So, the opportunity is clear: global realignment increases the value of stability and distance — which we have. Now we must build depth, sophistication and strategic clarity. If we deepen our ecosystem, improve ease of doing business, and define clearly what type of financial centre we want to become, Mauritius can strengthen its position significantly in this new global environment. We cannot remain static. The opportunity exists — but it requires deliberate action.

How do we get there?

We get there by being deliberate and strategic. We cannot simply say we want to become a sophisticated international financial centre without defining how. The first step is to look carefully at the different sub-sectors that make up financial services. It is not one single block. You have corporate services and management companies, which are under the Financial Services Commission. Then you have capital markets. Then you have banking — both commercial and private banking. Then asset management, insurance, custodians, family offices…

 

“Being far is an advantage for Mauritius.”

 

For each of these segments, we need a clear strategy. Take capital markets, for example. We have the Stock Exchange of Mauritius. But what else can we develop? What additional instruments can be listed? Can Mauritius position itself as a capital-raising platform for Africa? Can we become a bond issuance platform for African sovereigns or corporates? If African issuers are turned down elsewhere due to perceived risk, Mauritius can step in — but only if the framework is right.

Then look at banking. Today, we mainly have commercial banks. How many private banks do we have? How many international investment banks? If you compare Mauritius with Singapore or Dubai, you will see the difference in depth. We need to attract more specialised institutions.

This brings us to another key point: critical mass. It is sometimes a chicken-and-egg situation. Banks and financial institutions want to see sufficient business and talent before they relocate. But talent and business also follow institutions. So, we need to create the right incentives to attract both.

Migration policy plays a role here. If we attract high-net-worth individuals, experienced professionals and investors to live and work in Mauritius, we create critical mass. Once you have that, more services develop naturally.

We also need to improve ease of doing business. If processes are slow, if opening a bank account takes too long, if administrative procedures are cumbersome, investors will hesitate. Digitalisation and efficiency are not optional — they are necessary.

Another important element is coordination. When negotiating international agreements or treaties, it should not be limited to one ministry. We must ensure that different sectors of the economy benefit. Financial services should also leverage those agreements.

In short, we get there through:

  • A clear strategic vision
  • Sector-by-sector development plans
  • Deepening the ecosystem
  • Attracting talent and capital
  • Improving efficiency and digitalisation
  • Strengthening coordination across government and regulators

We cannot become Singapore or Dubai overnight. But we can define our niches and build systematically. The opportunity is there.

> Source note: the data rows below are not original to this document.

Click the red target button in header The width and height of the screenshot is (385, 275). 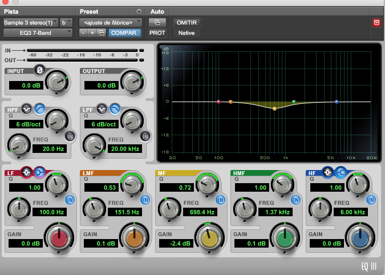coord(376,22)
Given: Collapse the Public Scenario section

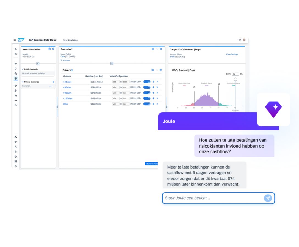Looking at the screenshot, I should 23,69.
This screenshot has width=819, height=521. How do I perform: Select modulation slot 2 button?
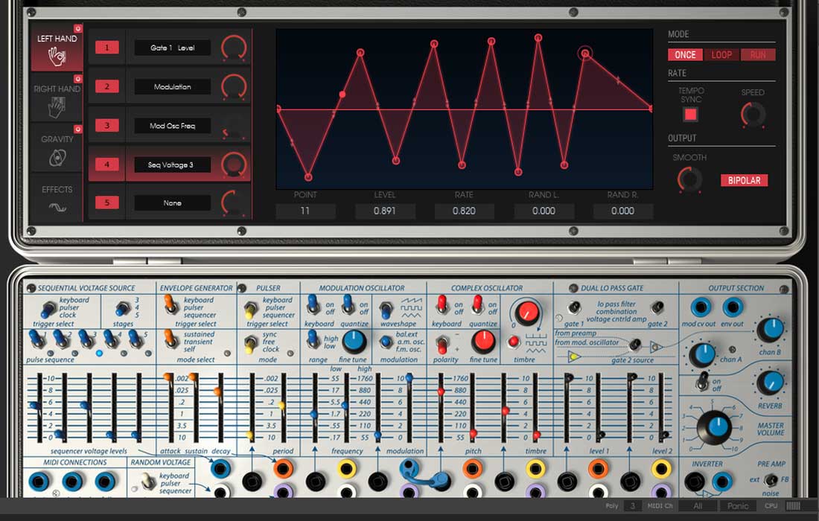pyautogui.click(x=107, y=86)
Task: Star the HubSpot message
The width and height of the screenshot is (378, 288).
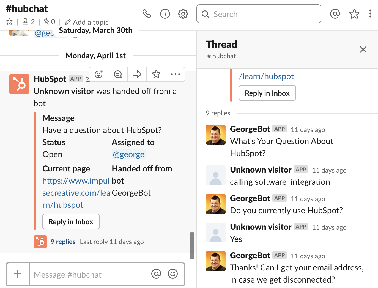Action: [156, 74]
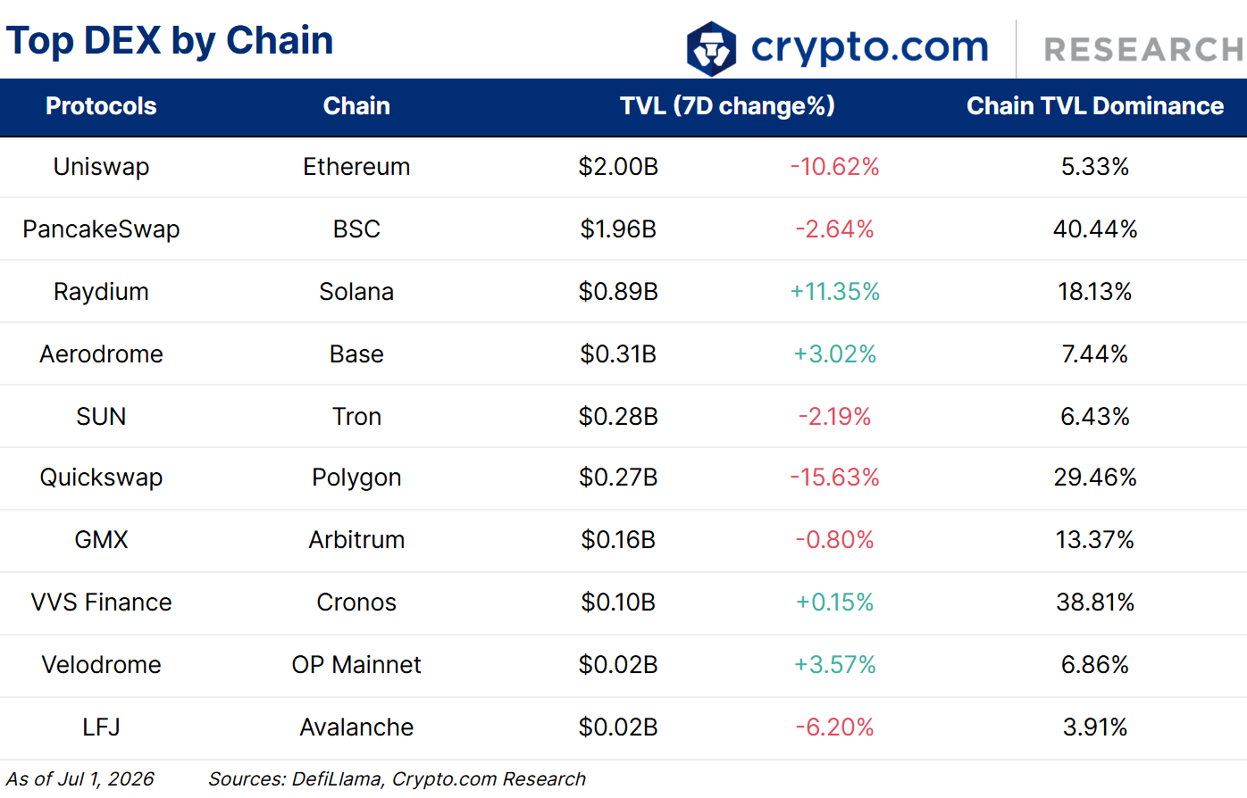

The question is whether we act decisively enough to seize it.

You mentioned migration policy as being connected to financial services…

Yes, it is absolutely connected. If we want Mauritius to evolve into a more sophisticated international financial centre, we cannot ignore the question of critical mass. Financial services is a people-driven industry. You need talent, expertise and scale. Let me give you the example of Singapore. Twenty years ago, Singapore’s population was significantly smaller than it is today. The government adopted a very clear policy to attract foreign professionals and investors to live and work there. They granted residency and work permits to thousands of skilled individuals. Over time, that created scale. With scale comes depth. With depth comes institutions. And once institutions are present, more business follows.

It is a virtuous cycle.

 

“We are one notch above non-investment grade. That is too close for comfort.”

 

In Mauritius, we sometimes treat migration as a sensitive topic. But if we are serious about developing the financial services sector further, we must be realistic. Our domestic population is limited. If we want more private banks, more asset managers, more family offices, more specialised service providers, we need people. It is sometimes a chicken-and-egg situation. Banks and financial institutions will not relocate if there is insufficient business. But business will not expand if the right expertise is not available. So, migration policy becomes a strategic lever. We are already seeing movement. More occupation permits are being issued. High-net-worth individuals are coming. That is positive. But we need to think more strategically about how to build critical mass.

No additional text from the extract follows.